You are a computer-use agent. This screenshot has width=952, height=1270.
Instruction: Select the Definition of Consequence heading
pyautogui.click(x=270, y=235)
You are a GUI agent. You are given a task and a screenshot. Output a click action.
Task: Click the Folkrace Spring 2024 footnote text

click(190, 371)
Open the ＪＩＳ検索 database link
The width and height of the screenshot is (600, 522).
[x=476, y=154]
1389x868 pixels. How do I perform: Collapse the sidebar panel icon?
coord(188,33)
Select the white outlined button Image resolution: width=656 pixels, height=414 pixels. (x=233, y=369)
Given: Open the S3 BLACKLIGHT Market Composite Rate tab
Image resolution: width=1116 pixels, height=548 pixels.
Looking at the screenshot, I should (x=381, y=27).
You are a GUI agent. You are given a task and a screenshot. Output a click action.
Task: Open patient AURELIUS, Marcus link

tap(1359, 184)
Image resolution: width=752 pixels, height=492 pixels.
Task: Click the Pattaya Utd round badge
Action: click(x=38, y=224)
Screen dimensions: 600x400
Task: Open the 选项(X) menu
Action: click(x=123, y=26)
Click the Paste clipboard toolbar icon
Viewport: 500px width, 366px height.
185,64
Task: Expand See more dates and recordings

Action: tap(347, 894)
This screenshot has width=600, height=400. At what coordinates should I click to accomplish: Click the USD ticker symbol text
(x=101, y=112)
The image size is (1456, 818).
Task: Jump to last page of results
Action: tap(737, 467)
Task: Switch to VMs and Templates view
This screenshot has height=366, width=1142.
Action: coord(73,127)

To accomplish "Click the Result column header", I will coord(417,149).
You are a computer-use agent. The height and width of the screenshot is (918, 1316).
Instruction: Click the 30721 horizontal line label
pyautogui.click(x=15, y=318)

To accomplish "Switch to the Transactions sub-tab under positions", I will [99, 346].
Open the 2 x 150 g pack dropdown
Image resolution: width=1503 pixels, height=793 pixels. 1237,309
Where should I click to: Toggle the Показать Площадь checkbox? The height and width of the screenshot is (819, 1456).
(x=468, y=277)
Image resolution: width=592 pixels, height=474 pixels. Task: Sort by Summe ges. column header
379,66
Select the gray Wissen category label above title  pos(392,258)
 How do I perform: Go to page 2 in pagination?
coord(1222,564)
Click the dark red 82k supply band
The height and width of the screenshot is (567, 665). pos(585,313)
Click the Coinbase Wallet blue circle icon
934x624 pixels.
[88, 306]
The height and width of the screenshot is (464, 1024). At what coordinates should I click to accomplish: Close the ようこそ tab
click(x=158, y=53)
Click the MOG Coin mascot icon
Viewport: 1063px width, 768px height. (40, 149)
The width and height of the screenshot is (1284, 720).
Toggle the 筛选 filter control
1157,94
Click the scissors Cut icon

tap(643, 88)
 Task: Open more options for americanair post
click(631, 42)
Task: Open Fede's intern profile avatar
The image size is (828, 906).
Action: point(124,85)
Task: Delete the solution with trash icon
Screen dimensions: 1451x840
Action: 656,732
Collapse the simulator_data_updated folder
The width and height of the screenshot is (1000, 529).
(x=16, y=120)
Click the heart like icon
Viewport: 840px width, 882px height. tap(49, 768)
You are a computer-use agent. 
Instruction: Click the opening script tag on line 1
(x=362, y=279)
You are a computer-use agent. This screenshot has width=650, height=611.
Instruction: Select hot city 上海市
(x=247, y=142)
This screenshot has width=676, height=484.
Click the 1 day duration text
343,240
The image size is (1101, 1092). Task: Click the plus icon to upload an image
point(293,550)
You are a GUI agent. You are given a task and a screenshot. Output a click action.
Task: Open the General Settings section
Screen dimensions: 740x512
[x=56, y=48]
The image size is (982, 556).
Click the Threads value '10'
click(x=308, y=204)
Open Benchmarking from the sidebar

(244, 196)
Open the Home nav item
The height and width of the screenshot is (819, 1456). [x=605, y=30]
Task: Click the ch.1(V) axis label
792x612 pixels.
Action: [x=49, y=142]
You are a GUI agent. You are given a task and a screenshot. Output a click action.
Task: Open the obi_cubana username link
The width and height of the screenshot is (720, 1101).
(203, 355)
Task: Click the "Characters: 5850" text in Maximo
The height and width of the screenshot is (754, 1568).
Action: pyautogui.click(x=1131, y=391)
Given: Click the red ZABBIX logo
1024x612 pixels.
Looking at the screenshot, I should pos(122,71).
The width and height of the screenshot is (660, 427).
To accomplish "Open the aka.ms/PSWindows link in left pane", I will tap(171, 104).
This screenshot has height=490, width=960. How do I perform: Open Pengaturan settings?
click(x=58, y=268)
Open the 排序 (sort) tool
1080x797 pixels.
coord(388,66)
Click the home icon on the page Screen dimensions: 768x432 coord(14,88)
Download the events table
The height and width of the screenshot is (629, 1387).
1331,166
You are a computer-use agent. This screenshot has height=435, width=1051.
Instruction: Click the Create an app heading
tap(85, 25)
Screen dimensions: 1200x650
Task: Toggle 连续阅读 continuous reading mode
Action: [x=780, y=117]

◆ ◆ ◆ ◆ ◆ ◆ ◆

• **To do**
Nothing should be dropped or changed, so repeat all of the entries exactly.

• **Output for this task**
You are a computer-use agent. This screenshot has width=952, height=1270.
Instruction: Select the Definition of Consequence heading
pyautogui.click(x=270, y=235)
You are a GUI agent. You are given a task and a screenshot. Output a click action.
Task: Click the Folkrace Spring 2024 footnote text

click(190, 371)
Open the ＪＩＳ検索 database link
The width and height of the screenshot is (600, 522).
[x=476, y=154]
1389x868 pixels. How do I perform: Collapse the sidebar panel icon?
coord(188,33)
Select the white outlined button Image resolution: width=656 pixels, height=414 pixels. (x=233, y=369)
Given: Open the S3 BLACKLIGHT Market Composite Rate tab
Image resolution: width=1116 pixels, height=548 pixels.
Looking at the screenshot, I should (x=381, y=27).
You are a GUI agent. You are given a task and a screenshot. Output a click action.
Task: Open patient AURELIUS, Marcus link

tap(1359, 184)
Image resolution: width=752 pixels, height=492 pixels.
Task: Click the Pattaya Utd round badge
Action: click(x=38, y=224)
Screen dimensions: 600x400
Task: Open the 选项(X) menu
Action: click(x=123, y=26)
Click the Paste clipboard toolbar icon
Viewport: 500px width, 366px height.
185,64
Task: Expand See more dates and recordings

Action: tap(347, 894)
This screenshot has width=600, height=400. At what coordinates should I click to accomplish: Click the USD ticker symbol text
(x=101, y=112)
The image size is (1456, 818).
Task: Jump to last page of results
Action: tap(737, 467)
Task: Switch to VMs and Templates view
This screenshot has height=366, width=1142.
Action: coord(73,127)

To accomplish "Click the Result column header", I will coord(417,149).
You are a computer-use agent. The height and width of the screenshot is (918, 1316).
Instruction: Click the 30721 horizontal line label
pyautogui.click(x=15, y=318)

To accomplish "Switch to the Transactions sub-tab under positions", I will [99, 346].
Open the 2 x 150 g pack dropdown
Image resolution: width=1503 pixels, height=793 pixels. 1237,309
Where should I click to: Toggle the Показать Площадь checkbox? The height and width of the screenshot is (819, 1456).
(x=468, y=277)
Image resolution: width=592 pixels, height=474 pixels. Task: Sort by Summe ges. column header
379,66
Select the gray Wissen category label above title  pos(392,258)
 How do I perform: Go to page 2 in pagination?
coord(1222,564)
Click the dark red 82k supply band
The height and width of the screenshot is (567, 665). pos(585,313)
Click the Coinbase Wallet blue circle icon
934x624 pixels.
[88, 306]
The height and width of the screenshot is (464, 1024). At what coordinates should I click to accomplish: Close the ようこそ tab
click(x=158, y=53)
Click the MOG Coin mascot icon
Viewport: 1063px width, 768px height. (40, 149)
The width and height of the screenshot is (1284, 720).
Toggle the 筛选 filter control
1157,94
Click the scissors Cut icon

tap(643, 88)
 Task: Open more options for americanair post
click(631, 42)
Task: Open Fede's intern profile avatar
The image size is (828, 906).
Action: point(124,85)
Task: Delete the solution with trash icon
Screen dimensions: 1451x840
Action: 656,732
Collapse the simulator_data_updated folder
The width and height of the screenshot is (1000, 529).
(x=16, y=120)
Click the heart like icon
Viewport: 840px width, 882px height. tap(49, 768)
You are a computer-use agent. 
Instruction: Click the opening script tag on line 1
(x=362, y=279)
You are a computer-use agent. This screenshot has width=650, height=611.
Instruction: Select hot city 上海市
(x=247, y=142)
This screenshot has width=676, height=484.
Click the 1 day duration text
343,240
The image size is (1101, 1092). Task: Click the plus icon to upload an image
point(293,550)
You are a GUI agent. You are given a task and a screenshot. Output a click action.
Task: Open the General Settings section
Screen dimensions: 740x512
[x=56, y=48]
The image size is (982, 556).
Click the Threads value '10'
click(x=308, y=204)
Open Benchmarking from the sidebar

(244, 196)
Open the Home nav item
The height and width of the screenshot is (819, 1456). [x=605, y=30]
Task: Click the ch.1(V) axis label
792x612 pixels.
Action: [x=49, y=142]
You are a GUI agent. You are given a task and a screenshot. Output a click action.
Task: Open the obi_cubana username link
The width and height of the screenshot is (720, 1101).
(203, 355)
Task: Click the "Characters: 5850" text in Maximo
The height and width of the screenshot is (754, 1568).
Action: pyautogui.click(x=1131, y=391)
Given: Click the red ZABBIX logo
1024x612 pixels.
Looking at the screenshot, I should pos(122,71).
The width and height of the screenshot is (660, 427).
To accomplish "Open the aka.ms/PSWindows link in left pane", I will tap(171, 104).
This screenshot has height=490, width=960. How do I perform: Open Pengaturan settings?
click(x=58, y=268)
Open the 排序 (sort) tool
1080x797 pixels.
coord(388,66)
Click the home icon on the page Screen dimensions: 768x432 coord(14,88)
Download the events table
The height and width of the screenshot is (629, 1387).
1331,166
You are a computer-use agent. This screenshot has height=435, width=1051.
Instruction: Click the Create an app heading
tap(85, 25)
Screen dimensions: 1200x650
Task: Toggle 连续阅读 continuous reading mode
Action: [x=780, y=117]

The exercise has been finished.